In the final chapter on sexual politics, O’Neill discusses how men talked about feminism, suggesting that women’s liberation has had negative effects on heterosexual men. O’Neill’s book details how the seduction industry promises to restore masculinity “lost” in response to wrongdoings by feminism. Men are framed as at the mercy of biological drives. The seduction industry establishes organized access to women’s bodies promoting sets of administrable rules that promise to mitigate the uncertainty inherent in intimate life.

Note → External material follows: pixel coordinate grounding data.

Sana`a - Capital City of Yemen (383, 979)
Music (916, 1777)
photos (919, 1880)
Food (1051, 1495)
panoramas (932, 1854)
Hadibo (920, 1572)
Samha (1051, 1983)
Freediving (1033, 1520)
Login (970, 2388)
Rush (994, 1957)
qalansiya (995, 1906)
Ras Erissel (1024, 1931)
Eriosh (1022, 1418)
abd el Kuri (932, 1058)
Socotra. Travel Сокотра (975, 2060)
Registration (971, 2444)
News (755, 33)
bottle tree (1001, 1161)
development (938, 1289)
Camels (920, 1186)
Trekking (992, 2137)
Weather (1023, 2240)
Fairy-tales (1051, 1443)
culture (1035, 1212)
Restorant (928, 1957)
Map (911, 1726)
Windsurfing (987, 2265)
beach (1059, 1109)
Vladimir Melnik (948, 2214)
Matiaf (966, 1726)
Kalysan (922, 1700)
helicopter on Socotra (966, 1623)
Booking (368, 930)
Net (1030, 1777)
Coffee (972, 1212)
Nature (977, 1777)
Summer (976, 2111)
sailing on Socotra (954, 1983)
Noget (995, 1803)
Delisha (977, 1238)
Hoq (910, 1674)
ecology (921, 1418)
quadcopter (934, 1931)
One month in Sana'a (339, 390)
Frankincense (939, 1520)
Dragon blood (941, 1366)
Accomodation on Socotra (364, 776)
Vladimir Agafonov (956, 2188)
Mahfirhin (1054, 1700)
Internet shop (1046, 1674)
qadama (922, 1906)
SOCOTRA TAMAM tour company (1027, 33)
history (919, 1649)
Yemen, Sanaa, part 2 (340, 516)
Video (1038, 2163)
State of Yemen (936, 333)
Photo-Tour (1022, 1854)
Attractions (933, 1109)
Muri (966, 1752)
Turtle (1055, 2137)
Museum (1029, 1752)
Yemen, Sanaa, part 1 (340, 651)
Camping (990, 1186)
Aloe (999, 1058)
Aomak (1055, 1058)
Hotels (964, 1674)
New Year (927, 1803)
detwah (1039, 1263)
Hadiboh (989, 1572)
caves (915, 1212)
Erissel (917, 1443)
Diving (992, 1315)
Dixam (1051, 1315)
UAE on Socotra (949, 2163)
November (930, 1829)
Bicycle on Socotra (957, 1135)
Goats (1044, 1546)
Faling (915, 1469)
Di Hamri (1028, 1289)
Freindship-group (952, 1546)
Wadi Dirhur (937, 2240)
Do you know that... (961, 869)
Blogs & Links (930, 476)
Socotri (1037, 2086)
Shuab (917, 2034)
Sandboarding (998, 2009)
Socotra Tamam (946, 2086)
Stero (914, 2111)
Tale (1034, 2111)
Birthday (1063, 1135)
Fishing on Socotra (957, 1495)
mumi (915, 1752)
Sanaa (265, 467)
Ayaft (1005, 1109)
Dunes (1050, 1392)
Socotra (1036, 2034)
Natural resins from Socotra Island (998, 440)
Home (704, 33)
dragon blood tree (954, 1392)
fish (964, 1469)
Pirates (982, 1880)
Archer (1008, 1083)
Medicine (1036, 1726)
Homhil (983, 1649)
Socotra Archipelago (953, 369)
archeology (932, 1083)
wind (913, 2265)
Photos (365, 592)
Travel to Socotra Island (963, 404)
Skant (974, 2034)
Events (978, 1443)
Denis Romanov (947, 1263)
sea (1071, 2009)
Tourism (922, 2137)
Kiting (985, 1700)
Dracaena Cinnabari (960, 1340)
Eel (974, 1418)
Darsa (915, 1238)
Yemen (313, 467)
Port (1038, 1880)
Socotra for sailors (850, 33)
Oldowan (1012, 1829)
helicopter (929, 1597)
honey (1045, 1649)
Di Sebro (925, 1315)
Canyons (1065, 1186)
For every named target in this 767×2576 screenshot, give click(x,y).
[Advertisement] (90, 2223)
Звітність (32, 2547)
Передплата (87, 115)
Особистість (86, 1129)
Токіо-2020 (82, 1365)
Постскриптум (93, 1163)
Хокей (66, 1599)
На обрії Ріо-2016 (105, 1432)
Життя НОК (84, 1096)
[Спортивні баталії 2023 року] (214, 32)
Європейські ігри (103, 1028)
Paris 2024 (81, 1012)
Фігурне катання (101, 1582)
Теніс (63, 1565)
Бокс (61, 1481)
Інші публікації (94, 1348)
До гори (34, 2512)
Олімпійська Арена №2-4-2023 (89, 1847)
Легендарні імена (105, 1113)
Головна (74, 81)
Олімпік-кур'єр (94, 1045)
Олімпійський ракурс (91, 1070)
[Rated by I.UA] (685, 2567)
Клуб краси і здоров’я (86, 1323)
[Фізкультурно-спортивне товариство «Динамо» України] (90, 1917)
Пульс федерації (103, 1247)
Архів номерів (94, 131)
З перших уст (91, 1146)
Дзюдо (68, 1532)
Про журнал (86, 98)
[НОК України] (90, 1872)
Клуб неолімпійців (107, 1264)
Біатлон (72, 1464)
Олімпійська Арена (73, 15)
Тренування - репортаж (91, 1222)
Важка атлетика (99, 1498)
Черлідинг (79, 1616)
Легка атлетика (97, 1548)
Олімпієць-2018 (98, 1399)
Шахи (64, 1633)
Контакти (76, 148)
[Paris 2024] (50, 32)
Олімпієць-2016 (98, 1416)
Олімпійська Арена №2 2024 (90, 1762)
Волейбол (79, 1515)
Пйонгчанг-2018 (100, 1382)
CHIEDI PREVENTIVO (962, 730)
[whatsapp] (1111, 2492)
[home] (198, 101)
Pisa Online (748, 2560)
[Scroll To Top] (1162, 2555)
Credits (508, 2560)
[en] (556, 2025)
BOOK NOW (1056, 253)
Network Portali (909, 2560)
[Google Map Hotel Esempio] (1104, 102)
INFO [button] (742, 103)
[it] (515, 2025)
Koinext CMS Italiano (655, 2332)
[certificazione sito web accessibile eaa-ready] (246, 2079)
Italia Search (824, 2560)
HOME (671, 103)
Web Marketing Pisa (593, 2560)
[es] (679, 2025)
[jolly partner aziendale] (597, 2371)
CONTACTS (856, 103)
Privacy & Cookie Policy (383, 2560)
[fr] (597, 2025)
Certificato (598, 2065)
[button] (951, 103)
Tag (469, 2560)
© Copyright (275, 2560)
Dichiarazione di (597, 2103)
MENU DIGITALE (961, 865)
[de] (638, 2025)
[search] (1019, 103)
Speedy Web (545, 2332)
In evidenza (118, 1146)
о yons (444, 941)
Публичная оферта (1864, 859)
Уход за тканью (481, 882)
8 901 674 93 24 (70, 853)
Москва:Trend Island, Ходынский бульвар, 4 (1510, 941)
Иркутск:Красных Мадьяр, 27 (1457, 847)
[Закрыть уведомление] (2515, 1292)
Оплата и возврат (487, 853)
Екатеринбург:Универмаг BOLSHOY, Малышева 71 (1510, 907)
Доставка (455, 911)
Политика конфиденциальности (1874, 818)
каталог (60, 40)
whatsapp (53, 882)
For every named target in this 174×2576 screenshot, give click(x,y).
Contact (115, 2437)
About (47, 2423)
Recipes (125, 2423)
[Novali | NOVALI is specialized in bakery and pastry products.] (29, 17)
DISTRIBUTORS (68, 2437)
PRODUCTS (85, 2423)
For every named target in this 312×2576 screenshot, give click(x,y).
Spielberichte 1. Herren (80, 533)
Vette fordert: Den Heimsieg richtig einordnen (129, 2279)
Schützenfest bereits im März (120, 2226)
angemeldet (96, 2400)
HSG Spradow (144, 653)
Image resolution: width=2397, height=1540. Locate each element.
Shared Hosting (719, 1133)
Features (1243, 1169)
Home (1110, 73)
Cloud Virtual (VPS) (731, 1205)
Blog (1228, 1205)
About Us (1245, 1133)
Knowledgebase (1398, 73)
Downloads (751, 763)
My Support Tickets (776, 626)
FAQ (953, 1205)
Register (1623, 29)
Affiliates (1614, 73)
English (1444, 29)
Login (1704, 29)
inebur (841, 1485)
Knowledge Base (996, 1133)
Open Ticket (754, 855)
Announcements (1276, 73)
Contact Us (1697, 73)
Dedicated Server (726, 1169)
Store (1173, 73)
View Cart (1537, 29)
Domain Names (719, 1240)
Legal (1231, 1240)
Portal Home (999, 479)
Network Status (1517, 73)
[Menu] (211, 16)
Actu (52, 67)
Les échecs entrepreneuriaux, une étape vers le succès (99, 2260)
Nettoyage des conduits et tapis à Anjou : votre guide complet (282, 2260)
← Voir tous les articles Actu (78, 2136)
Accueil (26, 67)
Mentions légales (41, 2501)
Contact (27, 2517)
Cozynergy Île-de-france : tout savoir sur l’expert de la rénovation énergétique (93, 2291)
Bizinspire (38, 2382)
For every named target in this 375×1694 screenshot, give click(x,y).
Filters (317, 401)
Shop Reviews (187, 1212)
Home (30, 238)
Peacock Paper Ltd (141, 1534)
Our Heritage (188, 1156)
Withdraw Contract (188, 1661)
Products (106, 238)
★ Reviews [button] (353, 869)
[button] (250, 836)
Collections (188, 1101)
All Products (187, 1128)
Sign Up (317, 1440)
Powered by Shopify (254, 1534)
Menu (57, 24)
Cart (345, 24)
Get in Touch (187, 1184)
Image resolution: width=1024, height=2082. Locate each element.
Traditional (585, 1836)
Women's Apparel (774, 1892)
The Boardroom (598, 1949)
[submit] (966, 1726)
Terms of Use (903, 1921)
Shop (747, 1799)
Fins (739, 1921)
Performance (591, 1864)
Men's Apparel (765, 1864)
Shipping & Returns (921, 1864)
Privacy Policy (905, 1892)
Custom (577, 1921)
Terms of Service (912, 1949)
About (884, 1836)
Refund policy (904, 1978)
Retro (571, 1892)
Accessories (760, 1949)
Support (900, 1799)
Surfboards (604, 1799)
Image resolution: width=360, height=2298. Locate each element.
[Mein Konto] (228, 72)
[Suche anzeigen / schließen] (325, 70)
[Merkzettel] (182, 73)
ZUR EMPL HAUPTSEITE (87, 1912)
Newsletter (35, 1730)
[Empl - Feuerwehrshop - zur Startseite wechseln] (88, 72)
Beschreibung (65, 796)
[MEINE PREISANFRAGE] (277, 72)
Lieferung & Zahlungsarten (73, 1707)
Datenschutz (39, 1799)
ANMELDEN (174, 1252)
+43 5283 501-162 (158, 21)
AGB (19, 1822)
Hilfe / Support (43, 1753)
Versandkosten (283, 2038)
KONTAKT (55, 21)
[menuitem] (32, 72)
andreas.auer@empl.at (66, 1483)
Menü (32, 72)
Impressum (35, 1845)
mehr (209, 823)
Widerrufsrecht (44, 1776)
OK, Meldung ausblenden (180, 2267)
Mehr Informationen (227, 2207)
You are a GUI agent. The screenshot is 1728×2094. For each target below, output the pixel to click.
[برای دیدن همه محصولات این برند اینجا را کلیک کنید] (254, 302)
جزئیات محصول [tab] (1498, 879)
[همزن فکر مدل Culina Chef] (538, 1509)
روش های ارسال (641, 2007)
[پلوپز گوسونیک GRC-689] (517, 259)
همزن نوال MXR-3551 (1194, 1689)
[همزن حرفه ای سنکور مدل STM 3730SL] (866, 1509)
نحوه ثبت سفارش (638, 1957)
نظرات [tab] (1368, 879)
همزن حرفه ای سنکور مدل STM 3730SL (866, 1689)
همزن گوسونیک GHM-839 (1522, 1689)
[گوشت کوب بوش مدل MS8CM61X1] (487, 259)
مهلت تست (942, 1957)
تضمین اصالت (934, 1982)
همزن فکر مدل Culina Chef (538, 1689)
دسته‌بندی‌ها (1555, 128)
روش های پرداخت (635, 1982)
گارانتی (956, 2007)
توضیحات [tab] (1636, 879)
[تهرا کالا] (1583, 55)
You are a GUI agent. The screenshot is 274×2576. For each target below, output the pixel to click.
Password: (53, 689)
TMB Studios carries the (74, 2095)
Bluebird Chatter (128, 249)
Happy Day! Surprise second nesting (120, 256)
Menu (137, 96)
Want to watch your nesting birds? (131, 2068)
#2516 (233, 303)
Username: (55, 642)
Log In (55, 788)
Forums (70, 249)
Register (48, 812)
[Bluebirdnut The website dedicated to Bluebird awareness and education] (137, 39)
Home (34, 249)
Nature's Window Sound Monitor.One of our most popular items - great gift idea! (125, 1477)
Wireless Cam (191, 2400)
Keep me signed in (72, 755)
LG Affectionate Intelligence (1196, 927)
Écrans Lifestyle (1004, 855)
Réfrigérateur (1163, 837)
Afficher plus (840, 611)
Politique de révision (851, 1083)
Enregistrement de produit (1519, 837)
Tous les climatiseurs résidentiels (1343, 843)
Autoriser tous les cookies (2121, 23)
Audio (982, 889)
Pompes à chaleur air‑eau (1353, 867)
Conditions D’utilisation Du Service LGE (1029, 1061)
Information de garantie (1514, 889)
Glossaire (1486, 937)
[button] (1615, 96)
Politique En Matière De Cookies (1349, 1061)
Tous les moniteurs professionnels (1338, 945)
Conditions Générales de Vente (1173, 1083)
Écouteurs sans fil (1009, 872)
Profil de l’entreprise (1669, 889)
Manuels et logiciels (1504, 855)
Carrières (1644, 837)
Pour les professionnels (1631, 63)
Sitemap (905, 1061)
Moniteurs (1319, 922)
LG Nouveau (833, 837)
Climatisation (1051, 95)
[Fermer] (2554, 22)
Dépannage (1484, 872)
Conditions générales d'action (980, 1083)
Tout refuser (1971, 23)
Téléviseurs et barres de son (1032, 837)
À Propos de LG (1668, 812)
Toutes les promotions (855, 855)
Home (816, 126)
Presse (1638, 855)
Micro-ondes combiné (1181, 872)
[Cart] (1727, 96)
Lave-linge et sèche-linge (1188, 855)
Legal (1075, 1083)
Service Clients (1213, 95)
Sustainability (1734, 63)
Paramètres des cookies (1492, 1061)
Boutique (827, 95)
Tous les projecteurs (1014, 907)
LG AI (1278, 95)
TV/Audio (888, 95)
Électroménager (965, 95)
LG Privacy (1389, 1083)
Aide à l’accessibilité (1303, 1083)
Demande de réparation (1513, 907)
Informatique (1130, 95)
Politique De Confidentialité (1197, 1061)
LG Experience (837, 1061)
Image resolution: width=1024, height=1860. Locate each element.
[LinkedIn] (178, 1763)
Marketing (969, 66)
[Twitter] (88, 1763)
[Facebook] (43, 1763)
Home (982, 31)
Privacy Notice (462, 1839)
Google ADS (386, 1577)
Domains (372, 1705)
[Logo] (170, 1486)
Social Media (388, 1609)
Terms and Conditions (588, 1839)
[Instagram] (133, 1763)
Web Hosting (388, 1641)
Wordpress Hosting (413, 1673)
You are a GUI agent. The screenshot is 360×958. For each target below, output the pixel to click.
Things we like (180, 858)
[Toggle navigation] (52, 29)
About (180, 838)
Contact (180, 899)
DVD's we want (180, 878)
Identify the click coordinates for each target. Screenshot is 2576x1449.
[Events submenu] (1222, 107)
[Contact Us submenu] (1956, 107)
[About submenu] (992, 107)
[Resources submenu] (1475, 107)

By studying men and masculinity in seduction communities, O’Neill’s book provides a lens for understanding how cultural norms about sexuality get (re)produced and how heterosexuality structures inequality. O’Neill argues, “Seduction is based in the denial of all that is unpredictable and inexact about human experience for something that has a set of easily administrable rules by which sex and relationships can be managed or achieved” (p. 154). Within the community, men’s sexual entitlement is naturalized and ordained in an industry that takes advantage of men’s distress and frustration. O’Neill proposes interventions like better sex education and suggests a model that creates space for reciprocity and human connectedness in intimate lives. This is a useful book and fascinating site of mediated intimacy for those examining gender, masculinities, heterosexuality, and intimacy.